Amino Acid Infusion for Kidney Protection in Cardiac Surgery Patients with Chronic Kidney Disease: A Secondary Analysis of the PROTECTION Trial.
Academic Article
Overview
abstract
BACKGROUND: In the PROTECTION trial (Intravenous Amino Acid Therapy for Kidney Protection in Cardiac Surgery), intravenous amino acids decreased the occurrence of acute kidney injury in cardiac surgery patients with cardiopulmonary bypass. Recruitment of renal functional reserve may be responsible for such protection. However, patients with chronic kidney disease have diminished renal functional reserve, and amino acids may be less protective in such patients. Thus, a separate investigation of such patients is warranted. METHODS: For this study chronic kidney disease was defined as an estimated glomerular filtration rate of less than 60 ml · min -1 · 1.73 m -2 , and patients with estimated glomerular filtration rates greater than or equal to 60 ml · min -1 · 1.73 m -2 served as controls.
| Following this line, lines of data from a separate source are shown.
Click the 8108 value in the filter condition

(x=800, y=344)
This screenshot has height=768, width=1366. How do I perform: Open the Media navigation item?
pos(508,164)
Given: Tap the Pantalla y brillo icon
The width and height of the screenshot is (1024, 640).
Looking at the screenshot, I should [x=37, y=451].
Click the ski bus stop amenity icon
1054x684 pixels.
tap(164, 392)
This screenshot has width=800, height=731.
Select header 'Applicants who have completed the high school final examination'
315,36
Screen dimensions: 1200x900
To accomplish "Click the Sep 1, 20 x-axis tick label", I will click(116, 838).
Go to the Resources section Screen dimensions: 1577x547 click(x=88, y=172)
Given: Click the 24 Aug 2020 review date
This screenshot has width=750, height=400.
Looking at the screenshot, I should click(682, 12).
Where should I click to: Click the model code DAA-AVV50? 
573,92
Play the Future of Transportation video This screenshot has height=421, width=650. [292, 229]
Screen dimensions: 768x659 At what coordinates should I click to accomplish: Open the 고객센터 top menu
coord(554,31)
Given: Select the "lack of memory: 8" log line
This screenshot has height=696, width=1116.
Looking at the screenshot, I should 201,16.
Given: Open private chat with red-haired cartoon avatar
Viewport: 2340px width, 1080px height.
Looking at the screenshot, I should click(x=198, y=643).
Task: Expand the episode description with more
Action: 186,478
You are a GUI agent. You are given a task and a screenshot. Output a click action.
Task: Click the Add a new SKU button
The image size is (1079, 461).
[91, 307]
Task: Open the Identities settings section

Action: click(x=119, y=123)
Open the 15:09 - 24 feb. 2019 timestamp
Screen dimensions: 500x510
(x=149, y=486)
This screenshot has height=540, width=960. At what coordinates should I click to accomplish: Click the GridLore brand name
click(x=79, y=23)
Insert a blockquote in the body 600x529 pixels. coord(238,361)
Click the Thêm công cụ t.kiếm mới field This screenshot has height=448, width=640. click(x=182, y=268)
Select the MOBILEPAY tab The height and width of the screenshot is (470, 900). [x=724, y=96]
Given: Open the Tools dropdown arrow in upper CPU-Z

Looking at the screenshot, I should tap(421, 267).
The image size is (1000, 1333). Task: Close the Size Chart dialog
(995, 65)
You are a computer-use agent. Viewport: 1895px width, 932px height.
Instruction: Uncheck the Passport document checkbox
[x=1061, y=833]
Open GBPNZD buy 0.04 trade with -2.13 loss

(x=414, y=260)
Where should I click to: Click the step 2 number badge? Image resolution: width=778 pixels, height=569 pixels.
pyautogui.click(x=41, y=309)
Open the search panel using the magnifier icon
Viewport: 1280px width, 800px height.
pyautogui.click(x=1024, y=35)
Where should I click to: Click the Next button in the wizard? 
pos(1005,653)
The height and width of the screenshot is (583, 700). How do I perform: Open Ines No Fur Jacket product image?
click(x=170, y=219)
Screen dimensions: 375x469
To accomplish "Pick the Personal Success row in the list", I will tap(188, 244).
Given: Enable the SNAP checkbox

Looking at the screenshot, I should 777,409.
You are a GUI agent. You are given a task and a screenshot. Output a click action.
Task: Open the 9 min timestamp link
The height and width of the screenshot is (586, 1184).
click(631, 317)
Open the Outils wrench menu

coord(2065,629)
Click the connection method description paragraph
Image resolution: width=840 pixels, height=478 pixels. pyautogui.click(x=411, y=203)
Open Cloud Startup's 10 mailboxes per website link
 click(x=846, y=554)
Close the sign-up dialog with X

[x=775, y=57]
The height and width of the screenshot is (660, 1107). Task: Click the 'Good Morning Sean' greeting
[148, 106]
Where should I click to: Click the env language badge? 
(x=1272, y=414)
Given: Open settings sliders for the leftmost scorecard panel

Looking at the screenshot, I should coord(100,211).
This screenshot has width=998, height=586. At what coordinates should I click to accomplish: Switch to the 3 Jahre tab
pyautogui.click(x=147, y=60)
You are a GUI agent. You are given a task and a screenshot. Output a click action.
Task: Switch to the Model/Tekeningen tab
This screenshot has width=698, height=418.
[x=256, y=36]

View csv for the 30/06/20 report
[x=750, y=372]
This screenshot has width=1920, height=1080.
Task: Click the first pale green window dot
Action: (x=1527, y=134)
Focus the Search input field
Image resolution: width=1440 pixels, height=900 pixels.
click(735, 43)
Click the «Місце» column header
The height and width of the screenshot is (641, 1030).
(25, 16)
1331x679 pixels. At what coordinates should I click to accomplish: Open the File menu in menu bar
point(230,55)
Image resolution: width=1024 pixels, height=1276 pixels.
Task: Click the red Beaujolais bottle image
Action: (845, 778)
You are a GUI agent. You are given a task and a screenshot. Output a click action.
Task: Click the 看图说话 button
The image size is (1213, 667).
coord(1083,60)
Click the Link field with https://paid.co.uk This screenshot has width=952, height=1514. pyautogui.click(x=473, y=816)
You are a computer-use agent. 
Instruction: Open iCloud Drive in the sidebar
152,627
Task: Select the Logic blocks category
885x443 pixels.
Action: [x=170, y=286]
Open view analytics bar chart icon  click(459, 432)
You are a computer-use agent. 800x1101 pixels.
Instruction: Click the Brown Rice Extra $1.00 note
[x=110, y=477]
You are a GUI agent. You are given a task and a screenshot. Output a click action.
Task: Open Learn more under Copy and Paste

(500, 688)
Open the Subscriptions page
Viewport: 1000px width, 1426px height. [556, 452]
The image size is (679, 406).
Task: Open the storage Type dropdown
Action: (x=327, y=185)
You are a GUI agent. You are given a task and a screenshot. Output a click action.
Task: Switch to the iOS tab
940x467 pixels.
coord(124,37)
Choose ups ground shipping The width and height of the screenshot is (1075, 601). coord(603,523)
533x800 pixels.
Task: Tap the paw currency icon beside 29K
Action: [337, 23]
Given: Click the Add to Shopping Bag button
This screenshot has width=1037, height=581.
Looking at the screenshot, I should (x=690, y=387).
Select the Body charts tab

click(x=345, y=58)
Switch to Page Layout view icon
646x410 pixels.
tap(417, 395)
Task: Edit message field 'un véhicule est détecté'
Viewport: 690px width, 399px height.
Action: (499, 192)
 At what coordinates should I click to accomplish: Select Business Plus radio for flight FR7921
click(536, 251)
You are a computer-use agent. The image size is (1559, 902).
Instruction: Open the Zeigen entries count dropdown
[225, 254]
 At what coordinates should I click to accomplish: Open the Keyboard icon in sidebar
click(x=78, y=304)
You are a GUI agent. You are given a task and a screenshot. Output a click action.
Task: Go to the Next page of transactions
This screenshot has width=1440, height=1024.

The primary outcome was the occurrence of acute kidney injury. Secondary outcomes included severity of acute kidney injury, need for and duration of renal replacement therapy, and all-cause mortality. RESULTS: Among chronic kidney disease patients (n = 812), compared with placebo, amino acids significantly decreased the rate of acute kidney injury (43.1% vs 50.3%; relative risk, 0.86; 95% CI, 0.74 to 0.99; P = 0.041; number needed to treat = 14) with a median percentage increase in estimated glomerular filtration rate from baseline to postoperative day 3 of 12.7% versus 6.5% ( P = 0.002). In estimated glomerular filtration rate-based chronic kidney disease subgroups (30 to 39, 40 to 49, and 50 to 59 ml · min -1 · 1.73 m -2 ), the amino acid effect was similar (interaction P = 0.50). Finally, amino acid infusion decreased the occurrence of severe (stage 3) acute kidney injury (2.7% vs . 5.6%; relative risk 0.48; 95% CI, 0.24 to 0.98; P = 0.038). CONCLUSIONS: Amino acid infusion protected chronic kidney disease patients undergoing cardiopulmonary bypass from developing acute kidney injury, with an absolute risk reduction of 7% and a number needed to treat of 14 in a cohort with a greater than 45% rate of acute kidney injury. Moreover, it delivered a greater than 50% relative risk reduction in severe acute kidney injury.